### Supplied material
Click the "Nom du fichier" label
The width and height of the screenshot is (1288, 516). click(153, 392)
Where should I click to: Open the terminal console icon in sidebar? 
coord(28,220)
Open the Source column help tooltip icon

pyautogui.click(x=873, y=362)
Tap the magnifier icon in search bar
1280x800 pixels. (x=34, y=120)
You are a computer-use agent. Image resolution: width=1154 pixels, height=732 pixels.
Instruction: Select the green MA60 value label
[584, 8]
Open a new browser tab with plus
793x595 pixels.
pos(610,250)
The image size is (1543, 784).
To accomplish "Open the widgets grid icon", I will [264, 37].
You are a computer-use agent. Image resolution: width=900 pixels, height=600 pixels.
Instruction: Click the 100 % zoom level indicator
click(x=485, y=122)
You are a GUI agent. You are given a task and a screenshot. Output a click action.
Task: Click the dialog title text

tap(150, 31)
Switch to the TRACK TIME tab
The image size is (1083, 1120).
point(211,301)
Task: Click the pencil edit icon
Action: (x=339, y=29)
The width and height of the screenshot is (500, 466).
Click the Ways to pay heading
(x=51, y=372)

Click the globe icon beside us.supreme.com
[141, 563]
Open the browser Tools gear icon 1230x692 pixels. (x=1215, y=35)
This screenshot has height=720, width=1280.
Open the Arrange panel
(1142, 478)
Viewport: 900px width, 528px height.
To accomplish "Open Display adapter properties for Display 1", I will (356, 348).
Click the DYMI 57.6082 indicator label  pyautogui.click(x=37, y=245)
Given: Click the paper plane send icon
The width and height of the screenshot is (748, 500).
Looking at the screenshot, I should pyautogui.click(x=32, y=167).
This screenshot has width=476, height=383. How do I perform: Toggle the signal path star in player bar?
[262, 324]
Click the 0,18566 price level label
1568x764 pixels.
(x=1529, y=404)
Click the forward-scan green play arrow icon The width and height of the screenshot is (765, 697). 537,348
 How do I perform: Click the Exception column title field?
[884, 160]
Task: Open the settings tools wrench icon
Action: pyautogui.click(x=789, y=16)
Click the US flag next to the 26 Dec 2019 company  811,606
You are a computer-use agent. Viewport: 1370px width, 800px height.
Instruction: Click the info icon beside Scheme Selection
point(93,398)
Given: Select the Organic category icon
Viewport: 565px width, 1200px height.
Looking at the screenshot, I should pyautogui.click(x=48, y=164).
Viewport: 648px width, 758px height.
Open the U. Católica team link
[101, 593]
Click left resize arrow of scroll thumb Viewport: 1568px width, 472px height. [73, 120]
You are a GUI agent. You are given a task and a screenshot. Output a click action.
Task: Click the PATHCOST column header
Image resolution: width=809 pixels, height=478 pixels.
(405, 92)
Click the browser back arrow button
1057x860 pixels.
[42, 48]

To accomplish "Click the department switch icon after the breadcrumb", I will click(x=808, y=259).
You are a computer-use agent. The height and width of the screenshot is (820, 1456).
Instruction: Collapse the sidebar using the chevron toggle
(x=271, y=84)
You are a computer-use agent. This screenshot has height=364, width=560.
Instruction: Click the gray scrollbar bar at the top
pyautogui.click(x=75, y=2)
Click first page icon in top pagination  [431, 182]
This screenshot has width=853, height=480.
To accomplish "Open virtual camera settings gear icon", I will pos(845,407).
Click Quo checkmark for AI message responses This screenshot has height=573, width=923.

### Task to carry out
Echo all of the lines above without changing anything.

### Response for this exercise
Click the "Nom du fichier" label
The width and height of the screenshot is (1288, 516). click(153, 392)
Where should I click to: Open the terminal console icon in sidebar? 
coord(28,220)
Open the Source column help tooltip icon

pyautogui.click(x=873, y=362)
Tap the magnifier icon in search bar
1280x800 pixels. (x=34, y=120)
You are a computer-use agent. Image resolution: width=1154 pixels, height=732 pixels.
Instruction: Select the green MA60 value label
[584, 8]
Open a new browser tab with plus
793x595 pixels.
pos(610,250)
The image size is (1543, 784).
To accomplish "Open the widgets grid icon", I will [264, 37].
You are a computer-use agent. Image resolution: width=900 pixels, height=600 pixels.
Instruction: Click the 100 % zoom level indicator
click(x=485, y=122)
You are a GUI agent. You are given a task and a screenshot. Output a click action.
Task: Click the dialog title text

tap(150, 31)
Switch to the TRACK TIME tab
The image size is (1083, 1120).
point(211,301)
Task: Click the pencil edit icon
Action: (x=339, y=29)
The width and height of the screenshot is (500, 466).
Click the Ways to pay heading
(x=51, y=372)

Click the globe icon beside us.supreme.com
[141, 563]
Open the browser Tools gear icon 1230x692 pixels. (x=1215, y=35)
This screenshot has height=720, width=1280.
Open the Arrange panel
(1142, 478)
Viewport: 900px width, 528px height.
To accomplish "Open Display adapter properties for Display 1", I will (356, 348).
Click the DYMI 57.6082 indicator label  pyautogui.click(x=37, y=245)
Given: Click the paper plane send icon
The width and height of the screenshot is (748, 500).
Looking at the screenshot, I should pyautogui.click(x=32, y=167).
This screenshot has width=476, height=383. How do I perform: Toggle the signal path star in player bar?
[262, 324]
Click the 0,18566 price level label
1568x764 pixels.
(x=1529, y=404)
Click the forward-scan green play arrow icon The width and height of the screenshot is (765, 697). 537,348
 How do I perform: Click the Exception column title field?
[884, 160]
Task: Open the settings tools wrench icon
Action: pyautogui.click(x=789, y=16)
Click the US flag next to the 26 Dec 2019 company  811,606
You are a computer-use agent. Viewport: 1370px width, 800px height.
Instruction: Click the info icon beside Scheme Selection
point(93,398)
Given: Select the Organic category icon
Viewport: 565px width, 1200px height.
Looking at the screenshot, I should pyautogui.click(x=48, y=164).
Viewport: 648px width, 758px height.
Open the U. Católica team link
[101, 593]
Click left resize arrow of scroll thumb Viewport: 1568px width, 472px height. [73, 120]
You are a GUI agent. You are given a task and a screenshot. Output a click action.
Task: Click the PATHCOST column header
Image resolution: width=809 pixels, height=478 pixels.
(405, 92)
Click the browser back arrow button
1057x860 pixels.
[42, 48]

To accomplish "Click the department switch icon after the breadcrumb", I will click(x=808, y=259).
You are a computer-use agent. The height and width of the screenshot is (820, 1456).
Instruction: Collapse the sidebar using the chevron toggle
(x=271, y=84)
You are a computer-use agent. This screenshot has height=364, width=560.
Instruction: Click the gray scrollbar bar at the top
pyautogui.click(x=75, y=2)
Click first page icon in top pagination  [431, 182]
This screenshot has width=853, height=480.
To accomplish "Open virtual camera settings gear icon", I will pos(845,407).
Click Quo checkmark for AI message responses This screenshot has height=573, width=923.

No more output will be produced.